» **Listed records**
********************

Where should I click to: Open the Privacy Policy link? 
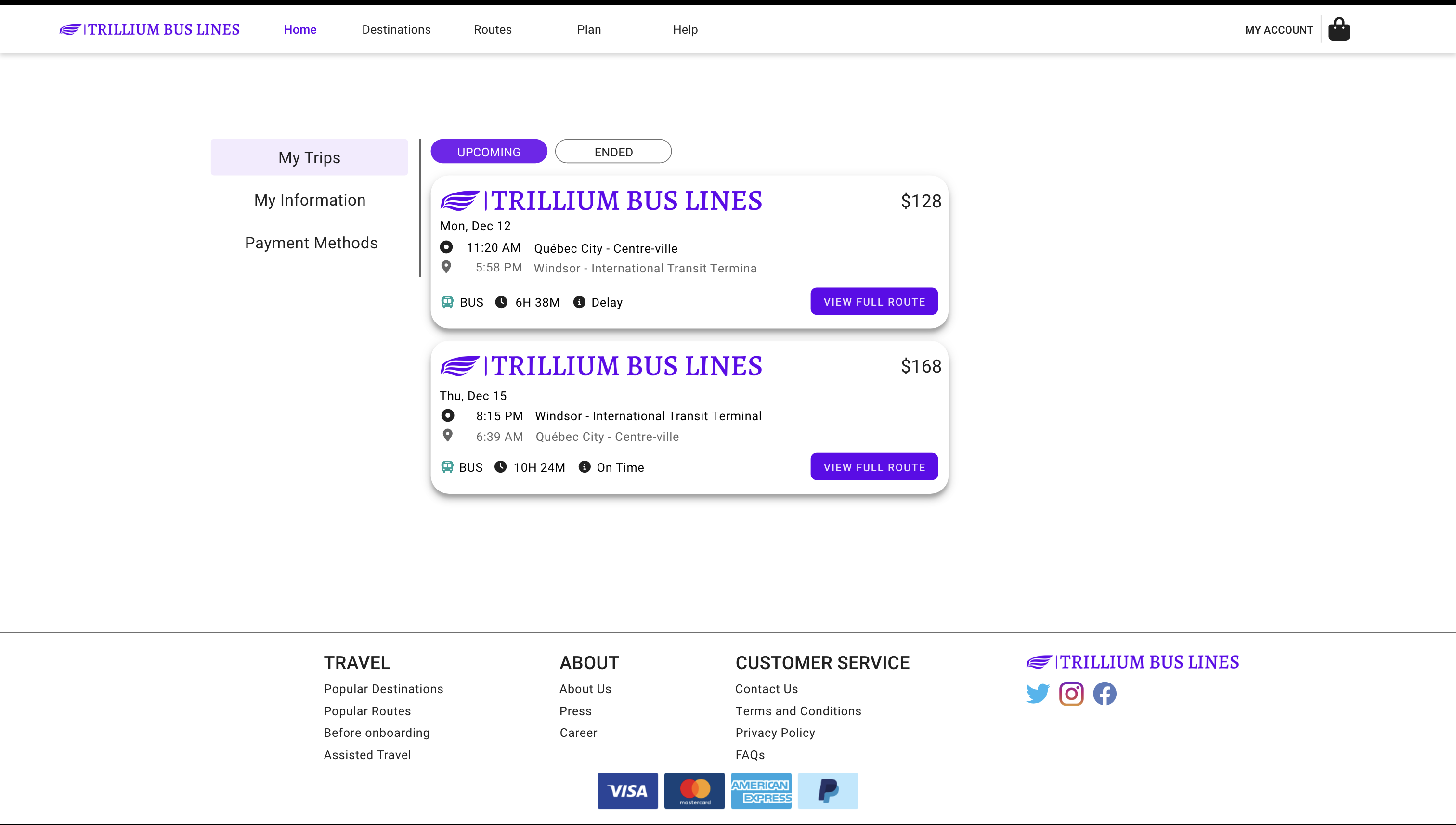coord(775,732)
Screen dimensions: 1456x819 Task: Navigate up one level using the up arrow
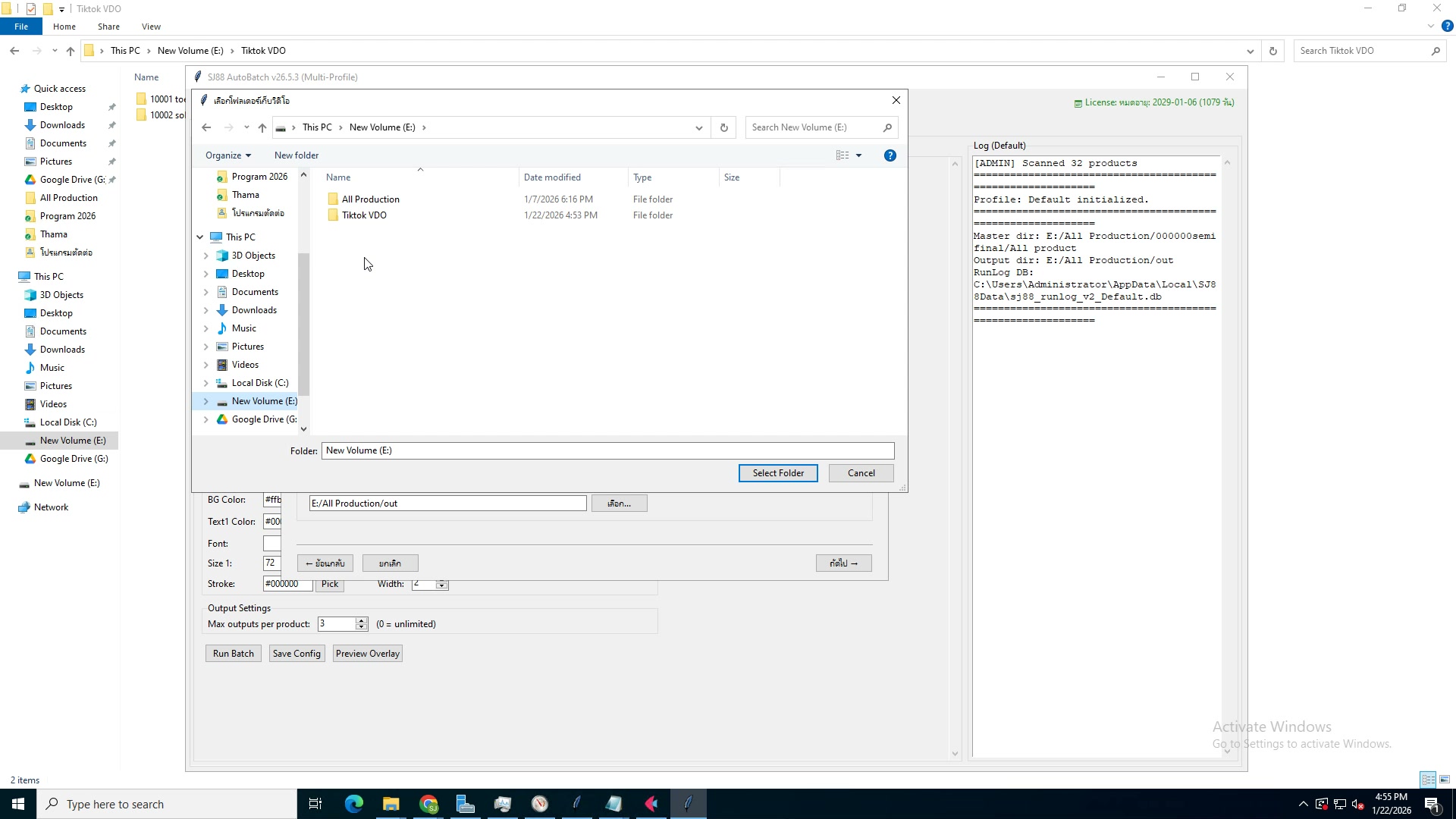262,127
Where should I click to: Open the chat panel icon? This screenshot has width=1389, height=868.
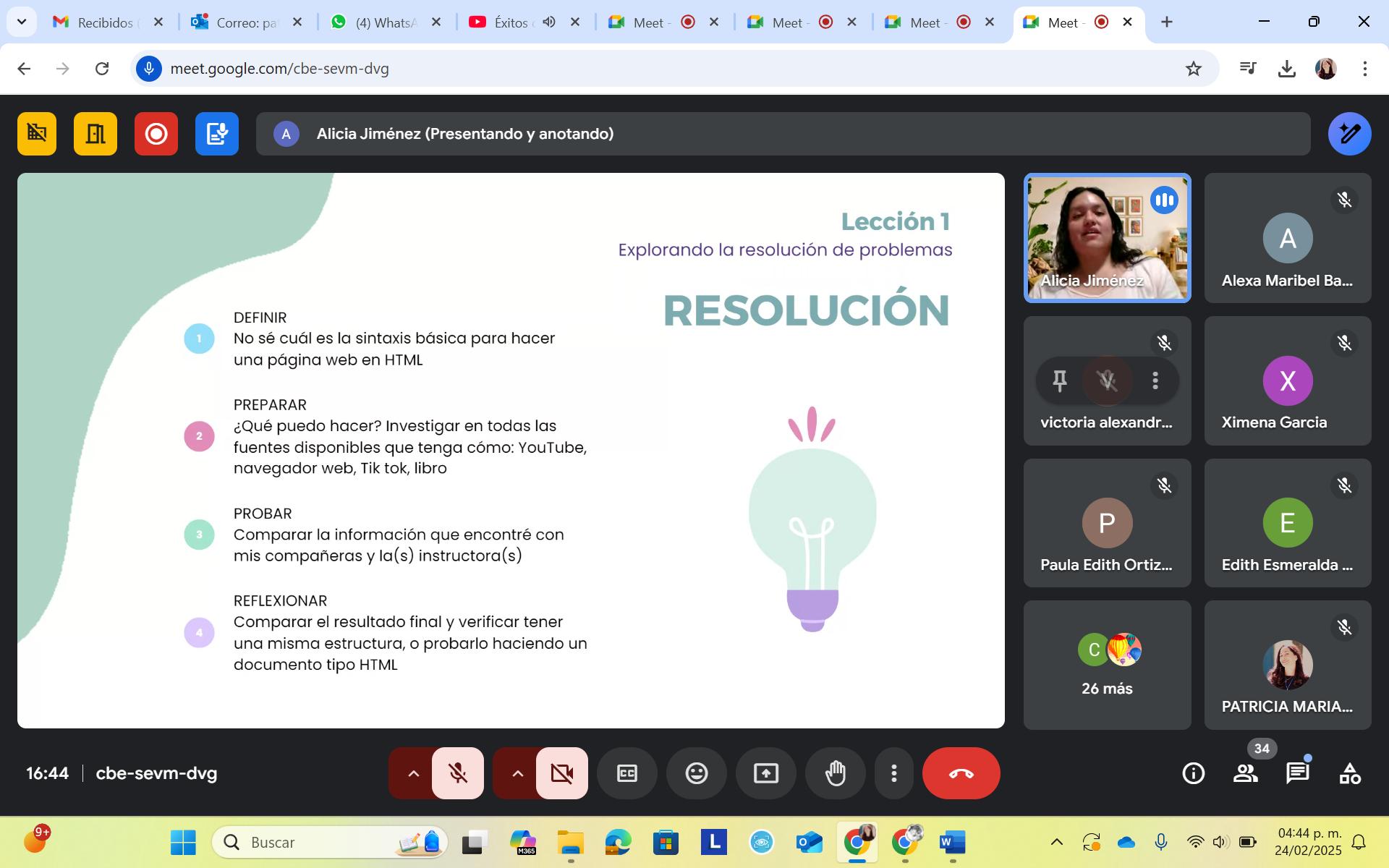[1297, 773]
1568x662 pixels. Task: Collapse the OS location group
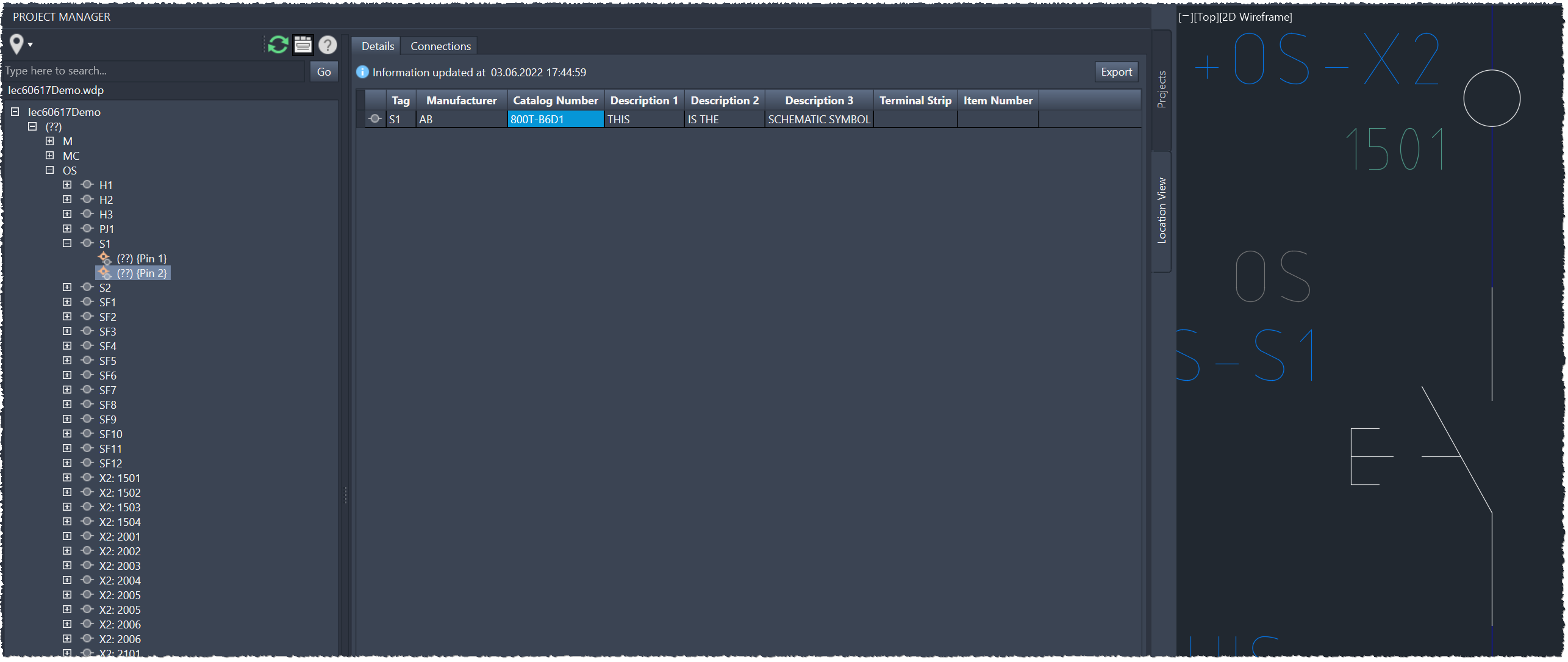coord(49,170)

********************

» **What you should do**
The records above need to be copied exactly, though not their pictures.

» **Completed exercise**
Where should I click to: Open the Privacy Policy link? 
coord(775,732)
Screen dimensions: 1456x819 Task: Navigate up one level using the up arrow
262,127
Where should I click to: Open the chat panel icon? This screenshot has width=1389, height=868.
[1297, 773]
1568x662 pixels. Task: Collapse the OS location group
coord(49,170)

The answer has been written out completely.